HAVE I BEEN MURDERED?
WHAT WAS THAT ONE KIND OF BEER I BELIEVED I LIKED MOST?
WHICH ONE OF ME IS THIS THINKING?
HOW MANY FINGERS WOULD I HOLD UP IF I COULD MOVE MY ARM?
The box was getting smaller, longer. The heat grew with his sigh. His face itched. His veins itched. He counted backwards. The other air the box held itself around his head.
Person 811 felt his name nudge somewhere in him, thrumming upward through his lungs: a name. A name. He’d had one. He spoke his name aloud, again, again. He’d known other people had had his name before him but they were not inside him now—not that he knew. He found that in saying his name aloud in certain phrasings he could remember other people who had also said it—his father, his boss, the bank, the heads in nightmares, his wife—yes, he’d had a wife—a what?—a woman. He could almost smell her. He could not remember much else. He also found that if he said his name enough the same way it began to become another name—something much longer and more difficult to pronounce—something deformed from how his tongue went, very old.
Person 811 knew he was not immortal. He had only been left alone by chance—something shitty in his pheromones, a certain chemical in bad cologne, an incantation he’d not meant to let slip the day before by pressing a certain code into his home phone unaware—there was nothing else about him—when he thought about his hand it hurt. In the nights since then, whenever that was, the man had continued turning aged. He had seen the sheen slip out from behind the skin around his face. He had watched his skin and fingers newly droop. Though days were so short by the hour, when strung together, one after another for weeks or years or which however, in those unglassed contraptions, they seemed even fewer. Soon, he was only thinking of long windows on beach vacation homes. He imagined himself standing neck deep in the warm surf, treading sunned.
811 could have spent the remainder of his life inside this box, he imagined. He would not have felt cheated or ill-framed. He felt flashes in his stomach sometimes, squirts of long silent clods of film of time he’d logged and disregarded.
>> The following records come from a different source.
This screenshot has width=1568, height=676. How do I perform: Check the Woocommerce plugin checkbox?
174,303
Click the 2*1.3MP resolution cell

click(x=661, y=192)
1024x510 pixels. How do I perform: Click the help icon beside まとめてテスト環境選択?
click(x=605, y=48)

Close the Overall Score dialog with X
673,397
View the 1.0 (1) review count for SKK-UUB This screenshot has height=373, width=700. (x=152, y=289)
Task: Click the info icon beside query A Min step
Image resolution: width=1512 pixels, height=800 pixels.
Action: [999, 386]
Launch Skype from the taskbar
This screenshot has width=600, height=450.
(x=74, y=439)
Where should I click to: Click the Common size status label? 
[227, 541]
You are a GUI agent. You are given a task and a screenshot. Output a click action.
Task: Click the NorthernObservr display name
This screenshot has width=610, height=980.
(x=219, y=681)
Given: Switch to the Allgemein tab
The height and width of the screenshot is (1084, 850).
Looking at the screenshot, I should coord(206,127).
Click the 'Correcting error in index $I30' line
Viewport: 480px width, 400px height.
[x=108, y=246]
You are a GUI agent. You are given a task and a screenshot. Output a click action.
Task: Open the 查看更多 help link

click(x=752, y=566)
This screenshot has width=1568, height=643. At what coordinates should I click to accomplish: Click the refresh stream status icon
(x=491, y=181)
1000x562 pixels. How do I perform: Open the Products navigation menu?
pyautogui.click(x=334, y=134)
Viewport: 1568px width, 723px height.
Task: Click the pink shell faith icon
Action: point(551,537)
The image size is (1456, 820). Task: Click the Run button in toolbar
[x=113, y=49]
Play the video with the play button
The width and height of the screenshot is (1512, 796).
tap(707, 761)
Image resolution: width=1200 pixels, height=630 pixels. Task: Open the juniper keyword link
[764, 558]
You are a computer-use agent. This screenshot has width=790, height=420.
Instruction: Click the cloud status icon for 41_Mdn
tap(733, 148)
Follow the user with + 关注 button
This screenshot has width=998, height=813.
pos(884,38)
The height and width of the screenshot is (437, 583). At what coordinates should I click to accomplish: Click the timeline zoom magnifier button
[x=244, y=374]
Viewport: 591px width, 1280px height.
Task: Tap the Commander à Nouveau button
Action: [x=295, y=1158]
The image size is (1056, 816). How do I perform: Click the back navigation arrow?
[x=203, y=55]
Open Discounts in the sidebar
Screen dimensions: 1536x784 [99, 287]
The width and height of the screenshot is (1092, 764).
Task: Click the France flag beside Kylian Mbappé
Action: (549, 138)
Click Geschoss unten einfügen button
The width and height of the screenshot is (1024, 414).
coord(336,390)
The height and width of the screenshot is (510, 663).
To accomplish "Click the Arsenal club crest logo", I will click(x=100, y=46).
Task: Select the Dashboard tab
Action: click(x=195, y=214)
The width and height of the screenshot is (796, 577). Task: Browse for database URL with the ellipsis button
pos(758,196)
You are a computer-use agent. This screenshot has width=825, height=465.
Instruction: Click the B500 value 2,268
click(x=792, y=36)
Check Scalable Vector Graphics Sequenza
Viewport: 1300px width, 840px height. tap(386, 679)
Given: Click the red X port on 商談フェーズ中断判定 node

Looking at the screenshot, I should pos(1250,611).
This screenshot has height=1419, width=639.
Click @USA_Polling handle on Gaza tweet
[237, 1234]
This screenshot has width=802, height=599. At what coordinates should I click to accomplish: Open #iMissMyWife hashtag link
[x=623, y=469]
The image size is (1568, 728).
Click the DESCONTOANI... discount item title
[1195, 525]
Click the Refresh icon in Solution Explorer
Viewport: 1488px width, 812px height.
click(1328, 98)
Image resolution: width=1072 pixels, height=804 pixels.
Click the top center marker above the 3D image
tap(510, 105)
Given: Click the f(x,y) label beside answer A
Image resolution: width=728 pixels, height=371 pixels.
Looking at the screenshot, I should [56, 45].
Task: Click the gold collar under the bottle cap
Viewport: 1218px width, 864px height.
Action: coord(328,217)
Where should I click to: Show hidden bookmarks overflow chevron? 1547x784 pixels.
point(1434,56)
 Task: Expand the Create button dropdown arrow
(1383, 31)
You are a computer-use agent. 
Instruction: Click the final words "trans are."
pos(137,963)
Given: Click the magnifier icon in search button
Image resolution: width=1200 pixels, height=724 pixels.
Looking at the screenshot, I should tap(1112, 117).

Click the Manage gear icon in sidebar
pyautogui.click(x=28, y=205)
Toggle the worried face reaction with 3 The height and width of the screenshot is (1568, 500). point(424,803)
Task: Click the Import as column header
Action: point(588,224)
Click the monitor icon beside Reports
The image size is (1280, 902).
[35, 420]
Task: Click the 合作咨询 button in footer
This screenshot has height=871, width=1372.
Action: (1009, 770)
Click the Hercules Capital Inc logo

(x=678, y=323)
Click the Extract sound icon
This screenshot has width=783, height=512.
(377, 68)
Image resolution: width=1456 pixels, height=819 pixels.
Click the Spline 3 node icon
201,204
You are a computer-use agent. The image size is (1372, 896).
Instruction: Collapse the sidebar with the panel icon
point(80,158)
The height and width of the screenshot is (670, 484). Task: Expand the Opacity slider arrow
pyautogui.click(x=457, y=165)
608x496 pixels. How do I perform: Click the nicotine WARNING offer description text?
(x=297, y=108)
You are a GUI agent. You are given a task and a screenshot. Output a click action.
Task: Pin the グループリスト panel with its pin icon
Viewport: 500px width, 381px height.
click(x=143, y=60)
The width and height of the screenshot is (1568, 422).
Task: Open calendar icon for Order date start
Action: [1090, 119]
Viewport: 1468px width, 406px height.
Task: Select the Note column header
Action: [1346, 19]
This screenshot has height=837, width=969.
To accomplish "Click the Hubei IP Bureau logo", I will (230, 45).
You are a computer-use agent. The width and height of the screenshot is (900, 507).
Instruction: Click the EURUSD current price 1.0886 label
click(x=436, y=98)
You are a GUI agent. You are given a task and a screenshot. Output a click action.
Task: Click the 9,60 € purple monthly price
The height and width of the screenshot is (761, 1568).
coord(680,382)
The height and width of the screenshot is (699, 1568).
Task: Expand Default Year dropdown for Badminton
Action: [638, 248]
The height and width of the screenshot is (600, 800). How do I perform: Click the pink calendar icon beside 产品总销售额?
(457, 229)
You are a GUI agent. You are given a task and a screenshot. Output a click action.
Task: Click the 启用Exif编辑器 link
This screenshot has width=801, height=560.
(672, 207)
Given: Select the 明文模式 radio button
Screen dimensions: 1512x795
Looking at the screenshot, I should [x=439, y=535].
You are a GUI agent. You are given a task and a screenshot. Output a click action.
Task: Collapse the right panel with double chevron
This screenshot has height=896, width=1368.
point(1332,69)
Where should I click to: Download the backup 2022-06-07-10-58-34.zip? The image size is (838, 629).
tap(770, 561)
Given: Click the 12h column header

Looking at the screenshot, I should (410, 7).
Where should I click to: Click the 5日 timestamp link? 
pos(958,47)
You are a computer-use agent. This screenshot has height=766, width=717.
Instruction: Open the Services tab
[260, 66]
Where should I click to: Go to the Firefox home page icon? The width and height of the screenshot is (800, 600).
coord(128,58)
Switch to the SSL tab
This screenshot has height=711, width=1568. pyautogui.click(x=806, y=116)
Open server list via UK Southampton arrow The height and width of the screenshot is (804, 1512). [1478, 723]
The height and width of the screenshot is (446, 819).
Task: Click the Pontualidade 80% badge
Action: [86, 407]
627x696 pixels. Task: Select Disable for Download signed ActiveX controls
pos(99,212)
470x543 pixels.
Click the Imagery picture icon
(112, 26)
Once—he remembered quickly, his body caught taut trying to sit up—along a stretch of blue sod just south of his prior house he’d seen a mile-long pile-up gushed with blood; neck-deep in the blood, the women crying and mosquitoes swarming for the fresh dead and the not dead yet and the mostly healthy—he’d seen the boils on bodies boiling up with blister in the ransacked sun, their voices peeling at the nothing just above them, inscribing light with all their fear, bursting chocolate lather through their eyelids in the pressure and their reams of fast-ejecting babies floating womby on the curdlip; that day after all that he’d gone home and ate cold tacos and fucked his wife and slept all night.
Yes yes, his wife, she was a woman. She had eyes with color and once she’d touched a prism and for years and years she’d been all that he could know.
Suddenly, beyond his thinking, the lid on the air inside the box came off above him. At first there was so much light he could not see beyond the crag of swarming color platelets. He thought he’d gone so deep into nowhere he’d come out the other side.
Soon then room formed in the flush. In the room there was no wind, no other flesh caught by the walls. The room held just the box that held him, as far as he could see. The space lay long and without texture. 811 found that he could move. He felt the blood rush through his sternum. It filled his arms and made them seem as if erasing from the inside.